= WHAT YOU HAVE TO DO =
Every entry in the data below needs to be repeated exactly.
___ INFORMATION SUPPLIED ___
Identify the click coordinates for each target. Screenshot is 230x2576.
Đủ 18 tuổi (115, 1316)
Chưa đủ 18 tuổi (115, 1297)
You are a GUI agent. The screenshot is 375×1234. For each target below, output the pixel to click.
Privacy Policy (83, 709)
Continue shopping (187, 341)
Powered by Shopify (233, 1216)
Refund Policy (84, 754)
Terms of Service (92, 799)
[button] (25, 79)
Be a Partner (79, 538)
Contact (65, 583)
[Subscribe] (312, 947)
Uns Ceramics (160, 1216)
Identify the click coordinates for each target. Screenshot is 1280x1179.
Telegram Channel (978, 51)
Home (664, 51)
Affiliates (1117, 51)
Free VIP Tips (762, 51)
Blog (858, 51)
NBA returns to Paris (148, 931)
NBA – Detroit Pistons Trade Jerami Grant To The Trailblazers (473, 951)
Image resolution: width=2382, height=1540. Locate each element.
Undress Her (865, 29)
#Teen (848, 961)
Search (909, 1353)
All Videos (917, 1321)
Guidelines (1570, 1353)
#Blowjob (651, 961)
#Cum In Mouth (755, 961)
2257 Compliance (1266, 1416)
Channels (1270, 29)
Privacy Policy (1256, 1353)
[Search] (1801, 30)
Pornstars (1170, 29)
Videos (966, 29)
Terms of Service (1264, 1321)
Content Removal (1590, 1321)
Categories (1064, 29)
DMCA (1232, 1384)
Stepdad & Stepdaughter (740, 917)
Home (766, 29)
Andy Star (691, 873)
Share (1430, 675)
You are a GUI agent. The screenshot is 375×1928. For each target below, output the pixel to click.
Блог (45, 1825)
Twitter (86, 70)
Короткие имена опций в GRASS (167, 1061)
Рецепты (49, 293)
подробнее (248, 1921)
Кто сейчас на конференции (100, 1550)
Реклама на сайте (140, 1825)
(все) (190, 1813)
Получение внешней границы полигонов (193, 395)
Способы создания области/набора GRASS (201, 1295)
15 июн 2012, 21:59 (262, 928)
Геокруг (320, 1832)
___
= EXERCISE RESPONSE =
Identify the click coordinates for each target. Screenshot is 230x2576.
Đủ 18 tuổi (115, 1316)
Chưa đủ 18 tuổi (115, 1297)
You are a GUI agent. The screenshot is 375×1234. For each target below, output the pixel to click.
Privacy Policy (83, 709)
Continue shopping (187, 341)
Powered by Shopify (233, 1216)
Refund Policy (84, 754)
Terms of Service (92, 799)
[button] (25, 79)
Be a Partner (79, 538)
Contact (65, 583)
[Subscribe] (312, 947)
Uns Ceramics (160, 1216)
Identify the click coordinates for each target. Screenshot is 1280x1179.
Telegram Channel (978, 51)
Home (664, 51)
Affiliates (1117, 51)
Free VIP Tips (762, 51)
Blog (858, 51)
NBA returns to Paris (148, 931)
NBA – Detroit Pistons Trade Jerami Grant To The Trailblazers (473, 951)
Image resolution: width=2382, height=1540. Locate each element.
Undress Her (865, 29)
#Teen (848, 961)
Search (909, 1353)
All Videos (917, 1321)
Guidelines (1570, 1353)
#Blowjob (651, 961)
#Cum In Mouth (755, 961)
2257 Compliance (1266, 1416)
Channels (1270, 29)
Privacy Policy (1256, 1353)
[Search] (1801, 30)
Pornstars (1170, 29)
Videos (966, 29)
Terms of Service (1264, 1321)
Content Removal (1590, 1321)
Categories (1064, 29)
DMCA (1232, 1384)
Stepdad & Stepdaughter (740, 917)
Home (766, 29)
Andy Star (691, 873)
Share (1430, 675)
You are a GUI agent. The screenshot is 375×1928. For each target below, output the pixel to click.
Блог (45, 1825)
Twitter (86, 70)
Короткие имена опций в GRASS (167, 1061)
Рецепты (49, 293)
подробнее (248, 1921)
Кто сейчас на конференции (100, 1550)
Реклама на сайте (140, 1825)
(все) (190, 1813)
Получение внешней границы полигонов (193, 395)
Способы создания области/набора GRASS (201, 1295)
15 июн 2012, 21:59 (262, 928)
Геокруг (320, 1832)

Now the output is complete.